Putting a sheet on will make rainrot worse. It's better than the skin breathes. If she's shivering, that's a different matter entirely.

As long as she's eating healthy and keeping her weight, she won't get rainrot and should be A-ok without a rain sheet on.


----------



## usandpets (Jan 1, 2011)

Wow! 11 degrees sounds so cold, at least until you change it to F. That's about 50. I guess it just depends on what you're used to. Our winters get down to below 0 F and we don't blanket ours, even with snow or rain. We did blanket them one winter but that was because they were stalled until too late and didn't get a good winter coat. Now they are out 24/7/365. But anyway. 

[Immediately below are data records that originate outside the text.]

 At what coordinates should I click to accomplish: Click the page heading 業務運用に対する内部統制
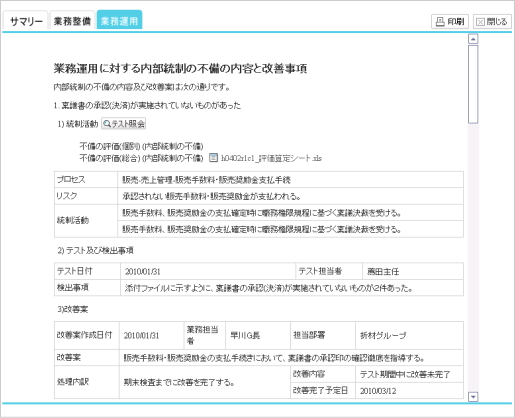[x=180, y=68]
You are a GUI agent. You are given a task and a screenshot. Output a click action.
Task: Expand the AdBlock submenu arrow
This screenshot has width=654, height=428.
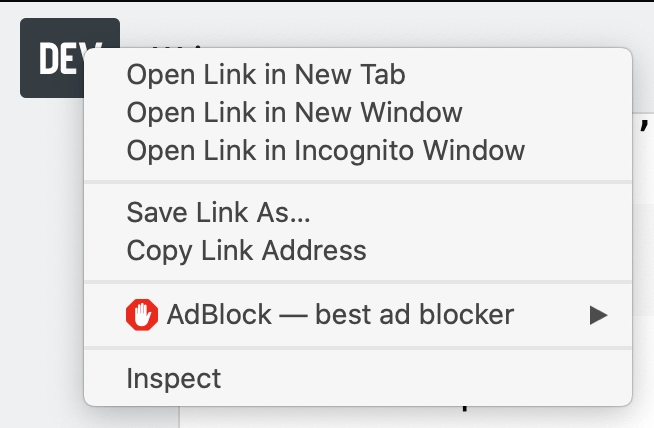[x=598, y=316]
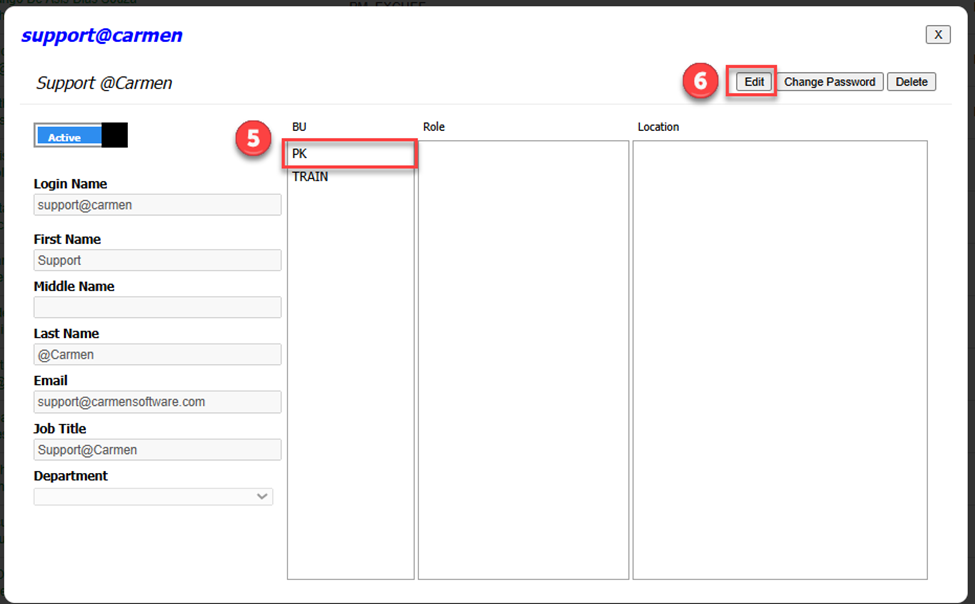Close the user dialog with X
975x604 pixels.
coord(937,35)
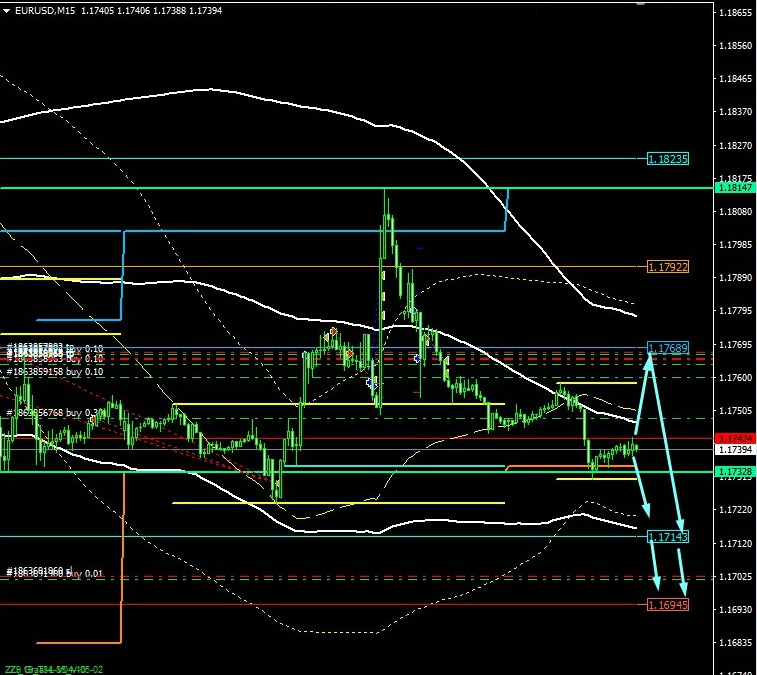Select the #1863691960 sl order label

[x=54, y=571]
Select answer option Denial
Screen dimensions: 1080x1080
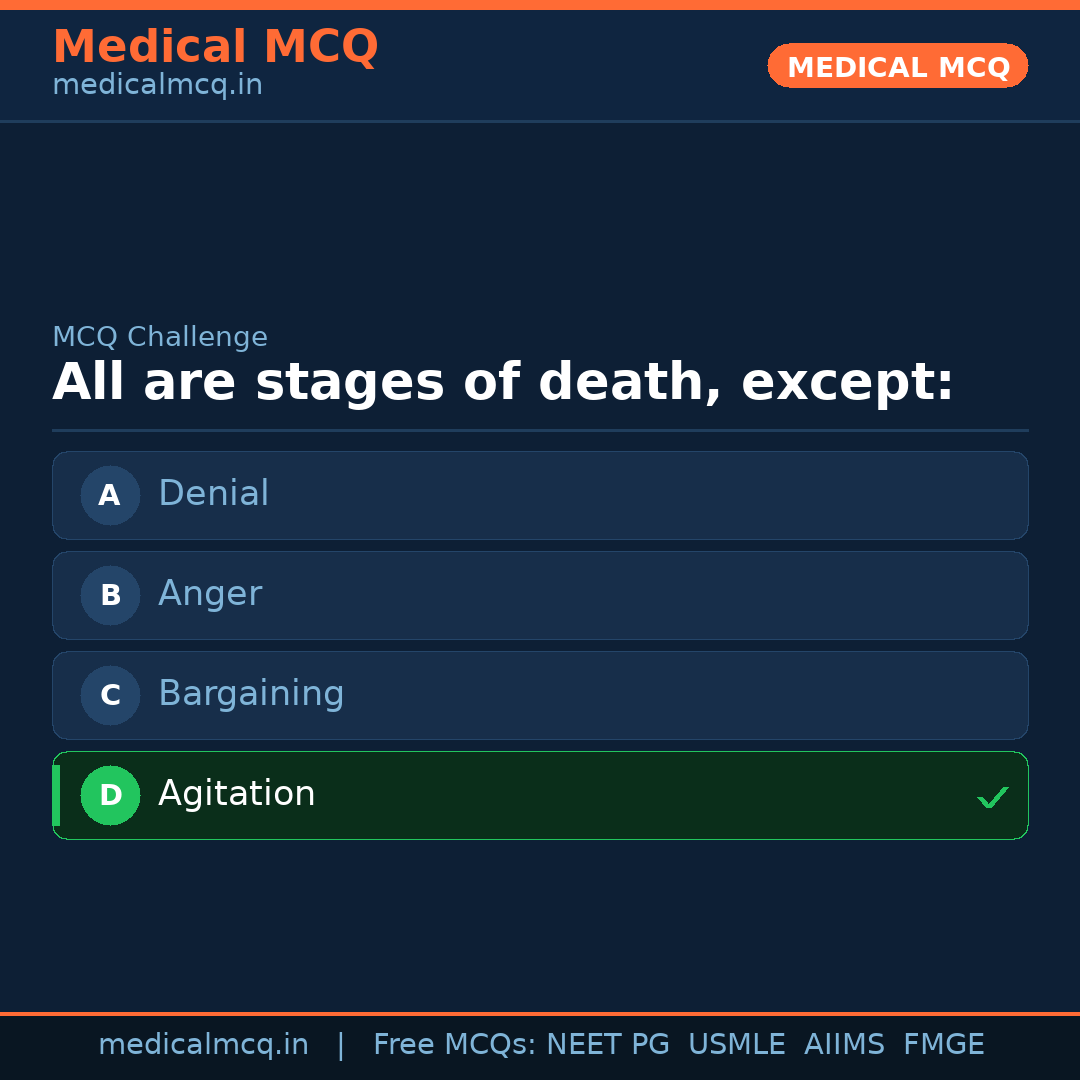click(x=540, y=494)
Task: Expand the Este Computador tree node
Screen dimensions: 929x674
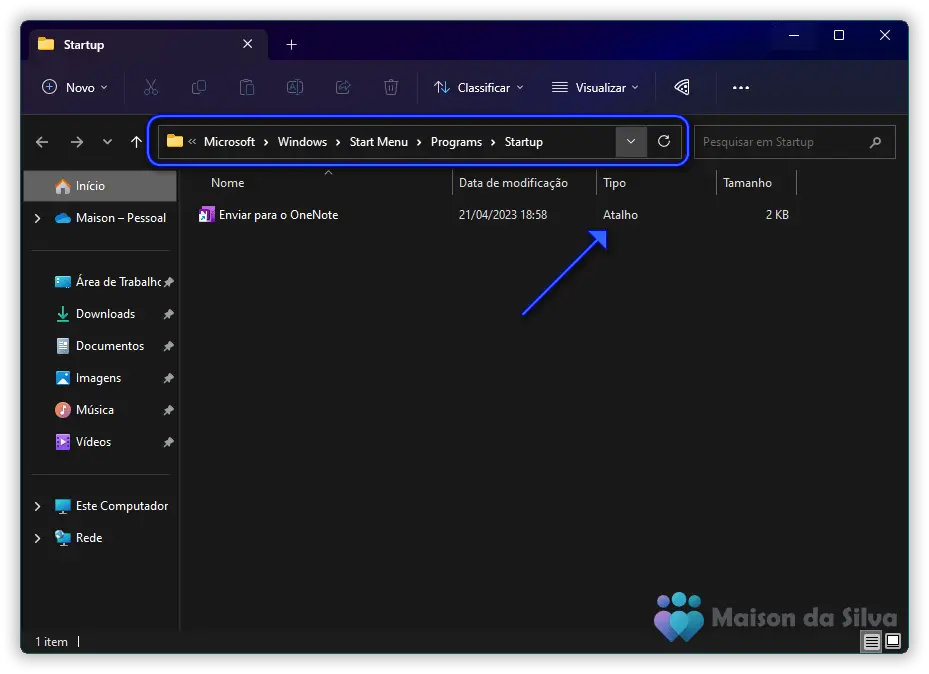Action: [x=38, y=506]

As for blanketing her, you can do as others have said and fold it up and slowly unfold it on her. Since you've had her for 12 years, I think she will trust you enough to put it on without much fuss. Personally I wouldn't fold it. I would walk up to her with it completely unfolded and rub her with it. If she moves away, just keep that distance and follow until she stops. Then move a little away from her. Basically desensitize her to it. Another way is to have her follow it. Carry it as you lead her or have someone else carry it and you lead her following them. It will cause her to be curious about it.
_Posted via Mobile Device_


----------



## Saddlebag (Jan 17, 2011)

Unless your cold temperatures are way down in the minuses blanketing your senior mare is not a good idea. A horse can control whether to lay it's coat down flat in hot weather or fluff it up for cold. Blanketing causes the hair to flatten, and can actually cause the horse to feel colder. The opposite of this is that when the sun shines the horse overheats under the blanket and can dehydrate. Your dad is right. Just because you feel cold, don't assume your horse does. They adapt very well to weather changes.


----------